Higher end displays are already pretty decently calibrated out of the factory, but if you want to be exact you will need to buy an external piece of hardware that will measure your display’s colors and tell you how off they might be.

The author bought a piece of color calibrating hardware that was meant to be open in design and work with Linux, as presumably he wants to support these efforts.

But he encountered a bevy of problems, ranging from packages not updated in a while to things that just plain don’t work as documented, and got frustrated.

Understandable, since on macOS or Windows with proprietary hardware, this would have been a 5 minute process. The author is sad and frustrated that the open source alternatives aren’t there.

2 comments

Displays also drift over time. So even if you have a professional display calibrated at the factory it needs to be recalibrated a minimum of once per year with 6 months being preferred in a professional environment.

This is true with even the highest quality color critical displays like we use in film/tv color correction ($5-$50k+ for 25" panels).

I could understand you have to calibrate a display if the connection between PC and display would be analog. I don't understand it in the digital age.
It's not about the signal it's about the physical display.

Displays aren't calibrated at the factory. To use an LED-backlit display as an example, not every single LED in the world is created equally. Not every LED is going to give off the exact same wavelength for the same current value.
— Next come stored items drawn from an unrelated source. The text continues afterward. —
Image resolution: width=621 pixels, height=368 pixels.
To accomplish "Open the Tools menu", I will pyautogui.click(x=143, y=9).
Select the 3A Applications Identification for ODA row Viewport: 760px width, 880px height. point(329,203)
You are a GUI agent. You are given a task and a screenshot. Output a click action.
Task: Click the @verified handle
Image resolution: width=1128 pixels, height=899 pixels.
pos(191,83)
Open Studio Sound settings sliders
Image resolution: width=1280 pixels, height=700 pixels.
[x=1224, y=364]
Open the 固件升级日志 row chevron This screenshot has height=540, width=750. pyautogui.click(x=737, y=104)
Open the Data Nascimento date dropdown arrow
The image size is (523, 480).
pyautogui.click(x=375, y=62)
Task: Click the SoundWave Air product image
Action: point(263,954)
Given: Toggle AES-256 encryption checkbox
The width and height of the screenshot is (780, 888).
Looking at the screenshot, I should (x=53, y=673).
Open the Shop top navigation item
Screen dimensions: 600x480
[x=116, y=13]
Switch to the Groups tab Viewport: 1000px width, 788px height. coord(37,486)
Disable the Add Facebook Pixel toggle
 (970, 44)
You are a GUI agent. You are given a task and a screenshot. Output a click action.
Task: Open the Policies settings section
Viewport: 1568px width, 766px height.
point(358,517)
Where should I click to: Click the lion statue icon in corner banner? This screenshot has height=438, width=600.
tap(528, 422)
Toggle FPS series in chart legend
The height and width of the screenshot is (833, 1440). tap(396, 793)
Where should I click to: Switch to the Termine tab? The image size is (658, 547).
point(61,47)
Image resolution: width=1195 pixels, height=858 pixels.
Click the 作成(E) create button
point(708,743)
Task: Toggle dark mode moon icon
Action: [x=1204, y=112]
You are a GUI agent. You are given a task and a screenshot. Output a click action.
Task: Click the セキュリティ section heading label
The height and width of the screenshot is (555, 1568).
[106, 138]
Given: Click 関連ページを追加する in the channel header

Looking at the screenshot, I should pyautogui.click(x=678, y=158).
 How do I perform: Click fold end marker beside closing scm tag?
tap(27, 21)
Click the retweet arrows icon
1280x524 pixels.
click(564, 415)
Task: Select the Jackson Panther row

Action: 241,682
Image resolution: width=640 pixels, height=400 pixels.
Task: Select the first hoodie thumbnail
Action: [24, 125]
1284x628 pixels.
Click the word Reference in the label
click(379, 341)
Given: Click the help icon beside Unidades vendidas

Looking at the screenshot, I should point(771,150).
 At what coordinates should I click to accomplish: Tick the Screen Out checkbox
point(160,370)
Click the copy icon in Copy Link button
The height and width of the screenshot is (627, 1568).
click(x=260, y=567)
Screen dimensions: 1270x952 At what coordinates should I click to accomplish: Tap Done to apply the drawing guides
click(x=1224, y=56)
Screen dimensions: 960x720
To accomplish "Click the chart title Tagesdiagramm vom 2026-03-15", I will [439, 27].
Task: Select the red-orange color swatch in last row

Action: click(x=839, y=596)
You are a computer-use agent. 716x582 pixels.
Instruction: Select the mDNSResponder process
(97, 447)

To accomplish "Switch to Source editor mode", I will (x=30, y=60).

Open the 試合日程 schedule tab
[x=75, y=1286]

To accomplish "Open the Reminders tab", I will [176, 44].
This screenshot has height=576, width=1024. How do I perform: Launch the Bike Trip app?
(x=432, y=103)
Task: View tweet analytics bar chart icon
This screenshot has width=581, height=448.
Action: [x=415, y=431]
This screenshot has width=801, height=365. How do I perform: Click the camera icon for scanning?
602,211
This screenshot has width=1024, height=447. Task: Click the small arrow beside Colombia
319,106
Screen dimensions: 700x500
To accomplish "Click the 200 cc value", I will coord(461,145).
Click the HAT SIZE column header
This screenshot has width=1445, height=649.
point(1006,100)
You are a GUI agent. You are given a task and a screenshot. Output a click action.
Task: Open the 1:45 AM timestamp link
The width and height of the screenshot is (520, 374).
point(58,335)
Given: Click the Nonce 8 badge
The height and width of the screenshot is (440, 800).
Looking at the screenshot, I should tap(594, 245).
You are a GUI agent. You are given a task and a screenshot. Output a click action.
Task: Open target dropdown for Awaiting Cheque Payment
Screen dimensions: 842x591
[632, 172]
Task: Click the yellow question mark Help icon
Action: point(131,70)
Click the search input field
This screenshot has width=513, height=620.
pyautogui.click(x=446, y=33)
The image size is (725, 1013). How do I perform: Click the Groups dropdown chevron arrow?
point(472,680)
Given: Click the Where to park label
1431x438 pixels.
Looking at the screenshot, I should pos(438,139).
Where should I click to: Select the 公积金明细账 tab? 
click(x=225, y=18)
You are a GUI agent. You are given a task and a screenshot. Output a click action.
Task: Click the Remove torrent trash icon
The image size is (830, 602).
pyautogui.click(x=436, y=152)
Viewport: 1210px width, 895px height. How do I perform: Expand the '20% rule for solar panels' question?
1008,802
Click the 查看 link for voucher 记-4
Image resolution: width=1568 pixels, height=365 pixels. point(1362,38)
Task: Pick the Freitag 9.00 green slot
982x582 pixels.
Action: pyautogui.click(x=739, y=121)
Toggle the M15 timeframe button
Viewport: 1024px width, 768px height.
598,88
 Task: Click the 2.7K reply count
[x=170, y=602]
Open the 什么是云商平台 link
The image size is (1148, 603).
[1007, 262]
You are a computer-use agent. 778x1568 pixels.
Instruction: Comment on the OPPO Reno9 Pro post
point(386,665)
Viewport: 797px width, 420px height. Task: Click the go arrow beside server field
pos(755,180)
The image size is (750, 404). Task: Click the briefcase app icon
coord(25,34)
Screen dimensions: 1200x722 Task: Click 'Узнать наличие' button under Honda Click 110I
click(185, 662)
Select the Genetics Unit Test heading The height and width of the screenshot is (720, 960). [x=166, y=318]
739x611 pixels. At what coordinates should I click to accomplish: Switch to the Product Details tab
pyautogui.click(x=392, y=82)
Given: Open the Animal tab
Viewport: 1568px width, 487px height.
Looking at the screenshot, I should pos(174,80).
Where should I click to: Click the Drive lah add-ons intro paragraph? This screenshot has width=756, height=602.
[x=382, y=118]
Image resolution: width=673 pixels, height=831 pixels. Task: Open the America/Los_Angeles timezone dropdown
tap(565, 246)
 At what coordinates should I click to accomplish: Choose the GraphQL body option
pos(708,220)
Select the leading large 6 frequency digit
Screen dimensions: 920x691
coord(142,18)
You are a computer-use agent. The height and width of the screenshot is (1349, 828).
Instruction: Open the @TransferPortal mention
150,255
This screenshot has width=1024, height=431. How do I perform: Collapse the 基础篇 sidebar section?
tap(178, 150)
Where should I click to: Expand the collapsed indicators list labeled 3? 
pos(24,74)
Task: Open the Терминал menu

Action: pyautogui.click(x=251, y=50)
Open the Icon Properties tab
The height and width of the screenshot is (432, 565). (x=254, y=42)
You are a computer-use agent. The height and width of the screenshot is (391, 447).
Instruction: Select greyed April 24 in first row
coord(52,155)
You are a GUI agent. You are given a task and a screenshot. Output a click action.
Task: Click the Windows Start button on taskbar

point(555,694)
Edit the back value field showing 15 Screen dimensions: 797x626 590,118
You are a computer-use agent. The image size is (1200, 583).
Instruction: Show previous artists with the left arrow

Extrapolate this out to all the other components and this is the reason that your monitor has built-in physical controls for changing RGB/contrast/brightness values to begin with.

Calibration accounts for this.

As for why ICC profiles are used instead of just changing settings on the monitors, the OSD options usually don't offer enough fine-grained control to get things just right. Display makers are typically targeting main-stream consumers so they provide simple adjustment controls.

The display at the end of it is an analog device. The calibration confirms that the actual light coming out of the screen is an accurate representation of what the digital information thinks it should be.
To add to all the comments here: the range of physical colors a monitor can display intentionally also differs (a low gamut, sRGB gamut, or one of several wide gamut standards). The video pipeline sends just 8 or 10 but values at the display, but the actual color seen can differ dramatically.
A digital communication channel allows faithfully sending an image to the display. Turning that data into colored light is another thing.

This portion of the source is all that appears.